WASHINGTON — In the aftermath of the Connecticut school shootings that left 20 first-graders and six educators dead, retired Supreme Court Justice John Paul Stevens began thinking about ways to prevent a repeat.

The result is Stevens’ new book — his second since retiring from the court at age 90 — in which he calls for no fewer than six changes to the Constitution, of which two are directly related to guns. Others would abolish the death penalty, make it easier to limit spending on elections and rein in partisan drawing of electoral districts.

His proposed amendments generally would overrule major Supreme Court decisions with which he disagrees, including ones on guns and campaign finance in which he dissented.

The book, “Six Amendments: How and Why We Should Change the Constitution,” is being published Tuesday by Little, Brown and Co., two days after Stevens’ 94th birthday.

Stevens said in an interview with The Associated Press that the Newtown, Conn., shootings in December 2012 made him think about doing “whatever we could to prevent such a thing from happening again.”
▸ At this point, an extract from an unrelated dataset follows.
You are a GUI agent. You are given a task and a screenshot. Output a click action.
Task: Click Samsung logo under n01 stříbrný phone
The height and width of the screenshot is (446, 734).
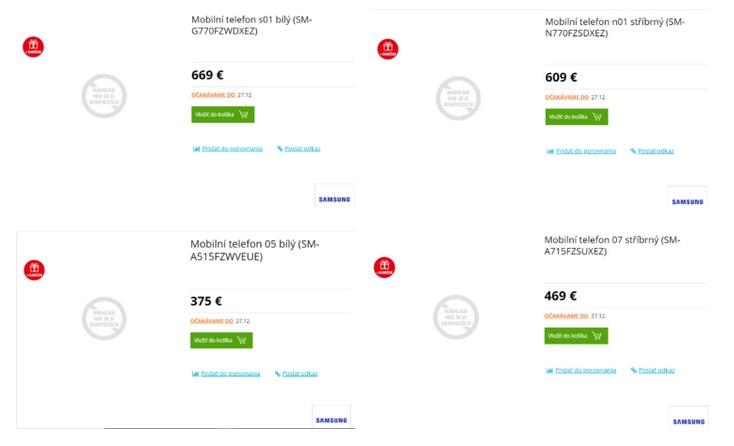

He said he was bothered by press reports about gaps in the federal government database for checking the background of prospective gun buyers. Those gaps exist because the Supreme Court ruled in 1997 that states could not be forced to participate in the background check system. Stevens dissented from the court’s 5-4 ruling in Printz v. United States.

One amendment would allow Congress to force state participation in gun checks, while a second would change the Second Amendment to permit gun control. Stevens was on the losing end of another 5-4 decision in 2008 in District of Columbia v. Heller, in which the court declared for the first time that Americans have a right to own a gun for self-defense.